# [Task goal]
Reproduce every one of the records below verbatim, line for line, with no changes.

■ ■ ■ ■ ■ ■ ■

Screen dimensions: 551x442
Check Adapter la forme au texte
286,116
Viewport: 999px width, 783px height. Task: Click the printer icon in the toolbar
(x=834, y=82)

■ ■ ■ ■ ■ ■ ■

# [Result of the task]
Screen dimensions: 551x442
Check Adapter la forme au texte
286,116
Viewport: 999px width, 783px height. Task: Click the printer icon in the toolbar
(x=834, y=82)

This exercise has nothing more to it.